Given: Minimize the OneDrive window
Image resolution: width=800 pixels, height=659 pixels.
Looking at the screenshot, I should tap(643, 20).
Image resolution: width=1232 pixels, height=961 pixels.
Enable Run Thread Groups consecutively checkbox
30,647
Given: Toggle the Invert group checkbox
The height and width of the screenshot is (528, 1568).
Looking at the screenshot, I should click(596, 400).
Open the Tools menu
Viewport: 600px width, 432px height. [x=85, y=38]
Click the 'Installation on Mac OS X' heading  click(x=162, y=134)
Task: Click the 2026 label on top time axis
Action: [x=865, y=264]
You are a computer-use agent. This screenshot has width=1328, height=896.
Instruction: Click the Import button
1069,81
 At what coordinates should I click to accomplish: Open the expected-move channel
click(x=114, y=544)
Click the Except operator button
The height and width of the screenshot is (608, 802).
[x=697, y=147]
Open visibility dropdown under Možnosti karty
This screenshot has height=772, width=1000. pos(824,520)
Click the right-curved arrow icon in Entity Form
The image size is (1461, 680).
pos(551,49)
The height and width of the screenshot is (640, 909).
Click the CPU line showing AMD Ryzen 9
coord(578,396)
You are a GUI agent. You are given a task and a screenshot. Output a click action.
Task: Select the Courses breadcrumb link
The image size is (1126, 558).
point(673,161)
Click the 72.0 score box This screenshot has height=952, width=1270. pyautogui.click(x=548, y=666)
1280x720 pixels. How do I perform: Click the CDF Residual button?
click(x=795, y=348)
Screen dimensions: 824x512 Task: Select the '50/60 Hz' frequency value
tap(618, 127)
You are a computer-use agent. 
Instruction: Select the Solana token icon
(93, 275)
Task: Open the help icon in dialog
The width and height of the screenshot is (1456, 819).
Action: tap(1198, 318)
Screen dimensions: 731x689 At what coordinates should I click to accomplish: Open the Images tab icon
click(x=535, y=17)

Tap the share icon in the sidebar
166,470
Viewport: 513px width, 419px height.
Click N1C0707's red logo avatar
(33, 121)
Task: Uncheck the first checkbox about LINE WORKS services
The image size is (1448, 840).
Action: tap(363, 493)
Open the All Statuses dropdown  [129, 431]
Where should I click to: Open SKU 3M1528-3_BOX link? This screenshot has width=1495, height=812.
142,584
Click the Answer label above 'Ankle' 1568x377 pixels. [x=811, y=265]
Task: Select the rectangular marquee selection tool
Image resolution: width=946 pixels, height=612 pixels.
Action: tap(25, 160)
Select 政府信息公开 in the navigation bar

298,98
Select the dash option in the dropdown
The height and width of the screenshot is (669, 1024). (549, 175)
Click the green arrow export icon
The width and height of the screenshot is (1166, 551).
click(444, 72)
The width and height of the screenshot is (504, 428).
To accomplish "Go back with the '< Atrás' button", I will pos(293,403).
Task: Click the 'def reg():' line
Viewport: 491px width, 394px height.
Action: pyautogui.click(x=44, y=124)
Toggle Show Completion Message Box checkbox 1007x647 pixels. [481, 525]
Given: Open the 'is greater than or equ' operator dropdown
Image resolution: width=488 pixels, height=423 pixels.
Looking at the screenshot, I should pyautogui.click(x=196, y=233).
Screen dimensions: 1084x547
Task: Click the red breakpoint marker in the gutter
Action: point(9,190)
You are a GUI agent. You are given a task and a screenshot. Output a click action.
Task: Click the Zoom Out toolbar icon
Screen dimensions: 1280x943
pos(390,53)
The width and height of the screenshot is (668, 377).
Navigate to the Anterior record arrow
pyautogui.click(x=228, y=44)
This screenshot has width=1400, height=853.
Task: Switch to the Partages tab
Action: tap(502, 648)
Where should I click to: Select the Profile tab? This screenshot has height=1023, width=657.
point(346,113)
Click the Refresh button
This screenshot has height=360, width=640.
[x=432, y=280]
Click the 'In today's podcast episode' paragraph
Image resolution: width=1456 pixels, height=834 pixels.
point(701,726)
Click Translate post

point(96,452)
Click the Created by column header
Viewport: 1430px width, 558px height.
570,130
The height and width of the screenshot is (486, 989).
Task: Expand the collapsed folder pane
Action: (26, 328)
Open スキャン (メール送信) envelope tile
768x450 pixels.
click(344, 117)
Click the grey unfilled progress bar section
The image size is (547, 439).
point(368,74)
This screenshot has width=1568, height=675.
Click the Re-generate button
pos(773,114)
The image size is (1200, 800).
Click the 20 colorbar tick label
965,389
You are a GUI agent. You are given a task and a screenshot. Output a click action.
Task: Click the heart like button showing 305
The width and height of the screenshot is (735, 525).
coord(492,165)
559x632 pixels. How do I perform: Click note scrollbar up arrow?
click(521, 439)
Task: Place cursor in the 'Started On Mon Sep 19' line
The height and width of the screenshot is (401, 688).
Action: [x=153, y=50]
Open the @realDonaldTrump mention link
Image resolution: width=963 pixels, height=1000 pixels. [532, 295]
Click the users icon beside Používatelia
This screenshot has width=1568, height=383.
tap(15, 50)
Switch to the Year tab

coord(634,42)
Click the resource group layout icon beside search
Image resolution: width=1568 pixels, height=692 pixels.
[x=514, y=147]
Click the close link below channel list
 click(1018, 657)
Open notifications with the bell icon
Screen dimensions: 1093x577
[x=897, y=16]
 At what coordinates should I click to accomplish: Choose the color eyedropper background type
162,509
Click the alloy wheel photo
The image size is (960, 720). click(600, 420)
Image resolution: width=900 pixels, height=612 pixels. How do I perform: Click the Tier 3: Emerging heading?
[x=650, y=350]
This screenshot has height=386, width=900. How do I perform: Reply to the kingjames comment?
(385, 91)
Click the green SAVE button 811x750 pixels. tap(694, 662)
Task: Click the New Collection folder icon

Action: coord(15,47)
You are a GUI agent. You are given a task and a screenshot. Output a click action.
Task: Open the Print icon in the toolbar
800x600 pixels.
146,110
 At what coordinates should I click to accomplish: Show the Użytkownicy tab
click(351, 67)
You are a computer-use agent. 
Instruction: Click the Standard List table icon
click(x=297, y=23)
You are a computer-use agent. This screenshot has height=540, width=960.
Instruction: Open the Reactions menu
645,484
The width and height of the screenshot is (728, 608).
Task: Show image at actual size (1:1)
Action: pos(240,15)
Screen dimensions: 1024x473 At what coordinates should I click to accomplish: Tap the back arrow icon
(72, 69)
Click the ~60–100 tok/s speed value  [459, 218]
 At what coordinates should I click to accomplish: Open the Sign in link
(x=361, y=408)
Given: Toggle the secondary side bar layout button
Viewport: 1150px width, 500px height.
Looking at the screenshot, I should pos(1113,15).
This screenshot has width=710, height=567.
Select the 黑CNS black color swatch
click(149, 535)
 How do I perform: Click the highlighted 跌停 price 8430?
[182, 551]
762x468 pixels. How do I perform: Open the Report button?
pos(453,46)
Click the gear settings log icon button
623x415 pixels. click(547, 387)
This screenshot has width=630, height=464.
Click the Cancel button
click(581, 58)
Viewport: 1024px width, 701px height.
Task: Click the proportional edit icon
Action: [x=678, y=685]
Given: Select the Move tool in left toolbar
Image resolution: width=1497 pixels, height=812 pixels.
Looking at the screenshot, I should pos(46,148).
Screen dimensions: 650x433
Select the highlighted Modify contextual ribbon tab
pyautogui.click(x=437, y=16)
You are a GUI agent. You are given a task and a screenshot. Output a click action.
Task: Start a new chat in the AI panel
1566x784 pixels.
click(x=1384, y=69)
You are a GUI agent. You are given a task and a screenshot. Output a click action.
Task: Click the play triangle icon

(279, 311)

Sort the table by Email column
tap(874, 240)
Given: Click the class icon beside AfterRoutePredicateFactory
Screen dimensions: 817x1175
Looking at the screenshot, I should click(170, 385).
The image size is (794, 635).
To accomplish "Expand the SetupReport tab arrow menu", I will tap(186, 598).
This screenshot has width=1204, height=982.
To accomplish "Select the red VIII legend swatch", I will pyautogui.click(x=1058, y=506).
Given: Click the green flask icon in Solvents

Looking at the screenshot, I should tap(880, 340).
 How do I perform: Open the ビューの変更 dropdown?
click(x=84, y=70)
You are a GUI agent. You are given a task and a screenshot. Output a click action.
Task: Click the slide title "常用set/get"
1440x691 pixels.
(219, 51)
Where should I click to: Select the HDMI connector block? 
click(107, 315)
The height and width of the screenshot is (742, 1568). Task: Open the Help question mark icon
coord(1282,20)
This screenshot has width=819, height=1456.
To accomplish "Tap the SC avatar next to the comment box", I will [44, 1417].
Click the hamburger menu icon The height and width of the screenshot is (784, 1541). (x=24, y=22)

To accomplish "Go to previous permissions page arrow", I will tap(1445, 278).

Goal
Recast the records from the first line up to and including the line with "click(x=114, y=544)" as a Markdown table with two columns, Row (a running number) and Text (the line). Leave out any blank lines.

Response
| Row | Text |
|---|---|
| 1 | Given: Minimize the OneDrive window |
| 2 | Image resolution: width=800 pixels, height=659 pixels. |
| 3 | Looking at the screenshot, I should tap(643, 20). |
| 4 | Image resolution: width=1232 pixels, height=961 pixels. |
| 5 | Enable Run Thread Groups consecutively checkbox |
| 6 | 30,647 |
| 7 | Given: Toggle the Invert group checkbox |
| 8 | The height and width of the screenshot is (528, 1568). |
| 9 | Looking at the screenshot, I should click(596, 400). |
| 10 | Open the Tools menu |
| 11 | Viewport: 600px width, 432px height. [x=85, y=38] |
| 12 | Click the 'Installation on Mac OS X' heading  click(x=162, y=134) |
| 13 | Task: Click the 2026 label on top time axis |
| 14 | Action: [x=865, y=264] |
| 15 | You are a computer-use agent. This screenshot has width=1328, height=896. |
| 16 | Instruction: Click the Import button |
| 17 | 1069,81 |
| 18 |  At what coordinates should I click to accomplish: Open the expected-move channel |
| 19 | click(x=114, y=544) |